Element lookup records
________________________________________

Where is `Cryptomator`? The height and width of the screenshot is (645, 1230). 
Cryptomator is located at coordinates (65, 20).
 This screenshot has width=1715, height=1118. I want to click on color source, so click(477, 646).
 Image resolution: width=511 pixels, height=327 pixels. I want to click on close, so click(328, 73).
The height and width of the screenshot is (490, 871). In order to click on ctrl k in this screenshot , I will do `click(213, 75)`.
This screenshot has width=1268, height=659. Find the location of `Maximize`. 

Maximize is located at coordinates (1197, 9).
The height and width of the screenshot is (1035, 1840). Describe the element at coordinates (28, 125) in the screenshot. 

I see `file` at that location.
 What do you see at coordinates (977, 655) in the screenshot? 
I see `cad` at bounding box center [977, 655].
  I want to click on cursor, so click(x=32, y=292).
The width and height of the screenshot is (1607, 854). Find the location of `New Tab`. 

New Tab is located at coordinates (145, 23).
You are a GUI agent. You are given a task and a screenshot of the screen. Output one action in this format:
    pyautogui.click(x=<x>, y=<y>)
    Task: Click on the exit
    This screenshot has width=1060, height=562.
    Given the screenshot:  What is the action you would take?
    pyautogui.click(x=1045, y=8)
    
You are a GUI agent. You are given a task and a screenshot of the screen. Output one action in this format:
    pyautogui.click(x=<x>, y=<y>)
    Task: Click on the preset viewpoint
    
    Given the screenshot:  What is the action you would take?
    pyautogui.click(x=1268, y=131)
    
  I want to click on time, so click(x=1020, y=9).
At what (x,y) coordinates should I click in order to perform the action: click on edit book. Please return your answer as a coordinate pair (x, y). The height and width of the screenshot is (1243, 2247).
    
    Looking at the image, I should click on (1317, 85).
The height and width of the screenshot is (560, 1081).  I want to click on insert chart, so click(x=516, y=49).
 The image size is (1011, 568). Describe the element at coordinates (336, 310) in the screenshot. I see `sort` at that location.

________________________________________

* Challenge *
Change "height and width" to "size (height, width)" throughout the items above, leaving every other part of the lines unchanged.

* Output of the task *
Where is `Cryptomator`? The size (height, width) of the screenshot is (645, 1230). 
Cryptomator is located at coordinates (65, 20).
 This screenshot has width=1715, height=1118. I want to click on color source, so click(477, 646).
 Image resolution: width=511 pixels, height=327 pixels. I want to click on close, so click(328, 73).
The size (height, width) of the screenshot is (490, 871). In order to click on ctrl k in this screenshot , I will do `click(213, 75)`.
This screenshot has width=1268, height=659. Find the location of `Maximize`. 

Maximize is located at coordinates (1197, 9).
The size (height, width) of the screenshot is (1035, 1840). Describe the element at coordinates (28, 125) in the screenshot. 

I see `file` at that location.
 What do you see at coordinates (977, 655) in the screenshot? 
I see `cad` at bounding box center [977, 655].
  I want to click on cursor, so click(x=32, y=292).
The width and height of the screenshot is (1607, 854). Find the location of `New Tab`. 

New Tab is located at coordinates (145, 23).
You are a GUI agent. You are given a task and a screenshot of the screen. Output one action in this format:
    pyautogui.click(x=<x>, y=<y>)
    Task: Click on the exit
    This screenshot has width=1060, height=562.
    Given the screenshot:  What is the action you would take?
    pyautogui.click(x=1045, y=8)
    
You are a GUI agent. You are given a task and a screenshot of the screen. Output one action in this format:
    pyautogui.click(x=<x>, y=<y>)
    Task: Click on the preset viewpoint
    
    Given the screenshot:  What is the action you would take?
    pyautogui.click(x=1268, y=131)
    
  I want to click on time, so click(x=1020, y=9).
At what (x,y) coordinates should I click in order to perform the action: click on edit book. Please return your answer as a coordinate pair (x, y). The size (height, width) of the screenshot is (1243, 2247).
    
    Looking at the image, I should click on (1317, 85).
The size (height, width) of the screenshot is (560, 1081).  I want to click on insert chart, so click(x=516, y=49).
 The image size is (1011, 568). Describe the element at coordinates (336, 310) in the screenshot. I see `sort` at that location.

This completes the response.